** start of Given data **

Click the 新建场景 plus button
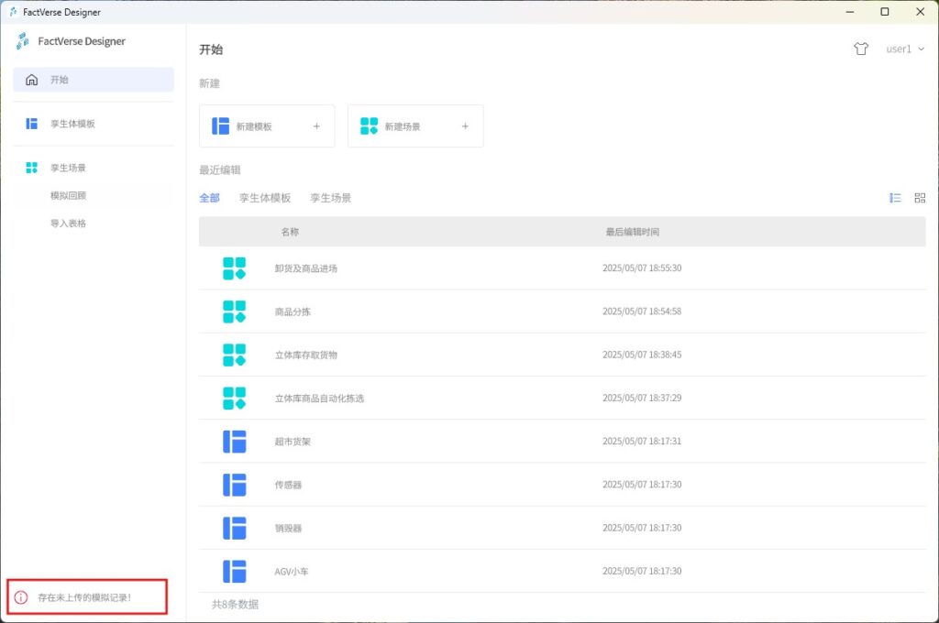 click(x=465, y=126)
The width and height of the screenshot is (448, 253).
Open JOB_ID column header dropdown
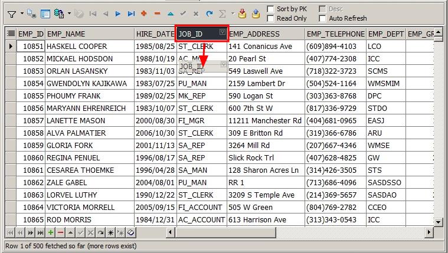(x=221, y=32)
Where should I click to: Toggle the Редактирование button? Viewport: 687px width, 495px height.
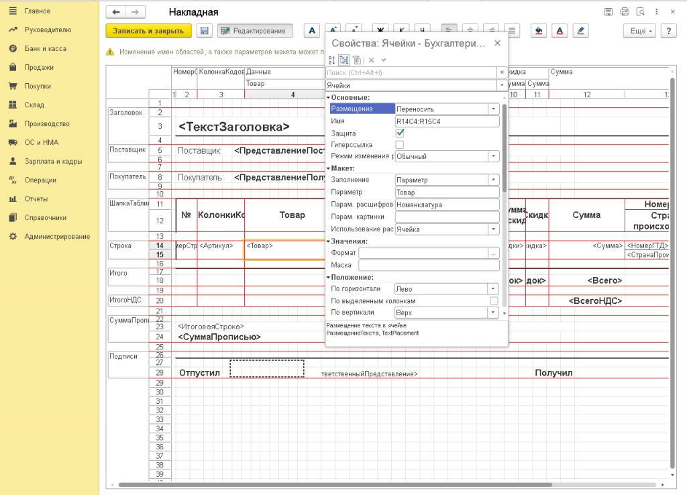point(256,31)
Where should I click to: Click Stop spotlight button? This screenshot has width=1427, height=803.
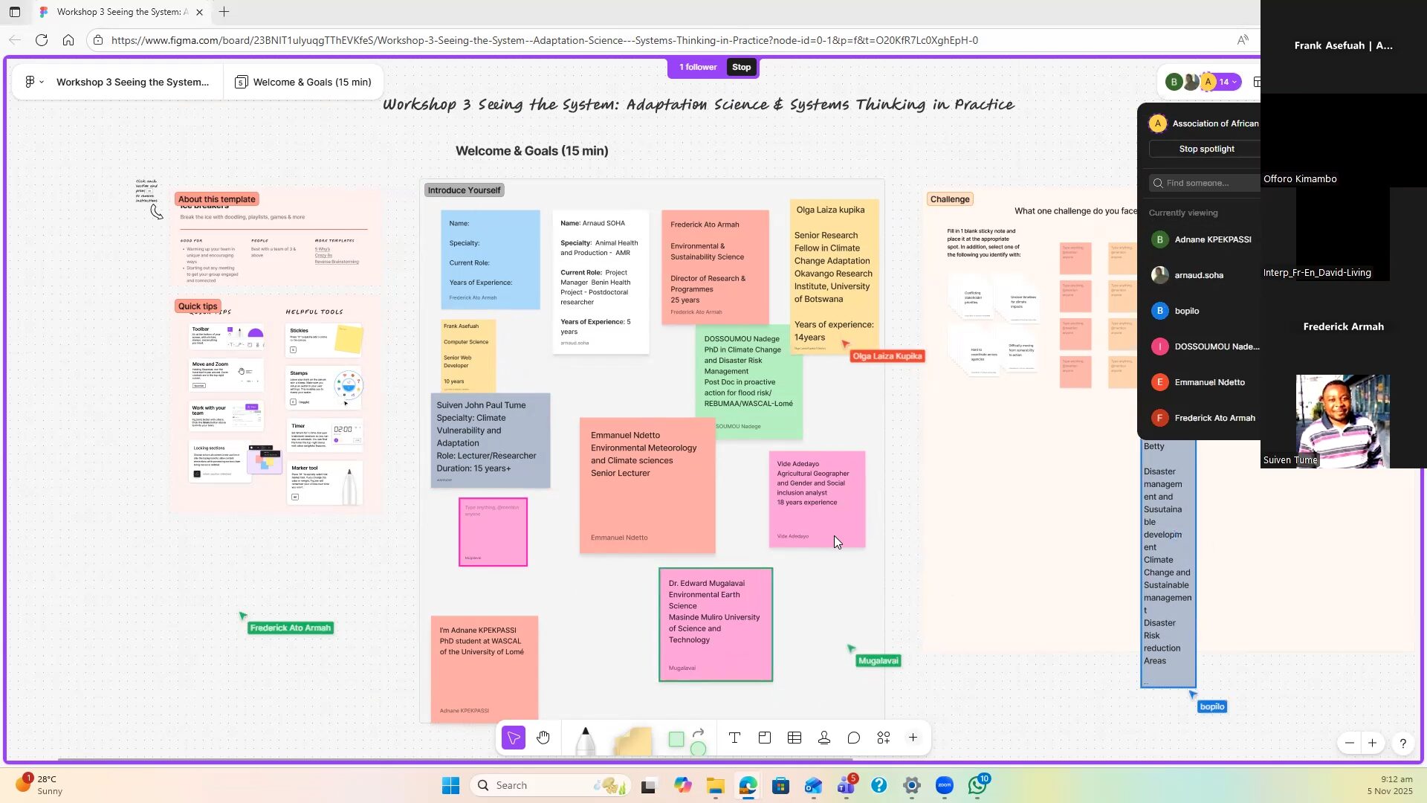[x=1206, y=149]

** end of Given data **

Problem to solve: Reproduce the entries from the line containing "The width and" through the end of the records, swapping every "screenshot" for "image" and changing nothing else. Leave the pictures out of your answer.

Answer to this exercise:
The width and height of the image is (448, 253).
Open JOB_ID column header dropdown
(x=221, y=32)
Where should I click to: Toggle the Редактирование button? Viewport: 687px width, 495px height.
point(256,31)
Where should I click to: Click Stop spotlight button? This image has width=1427, height=803.
[x=1206, y=149]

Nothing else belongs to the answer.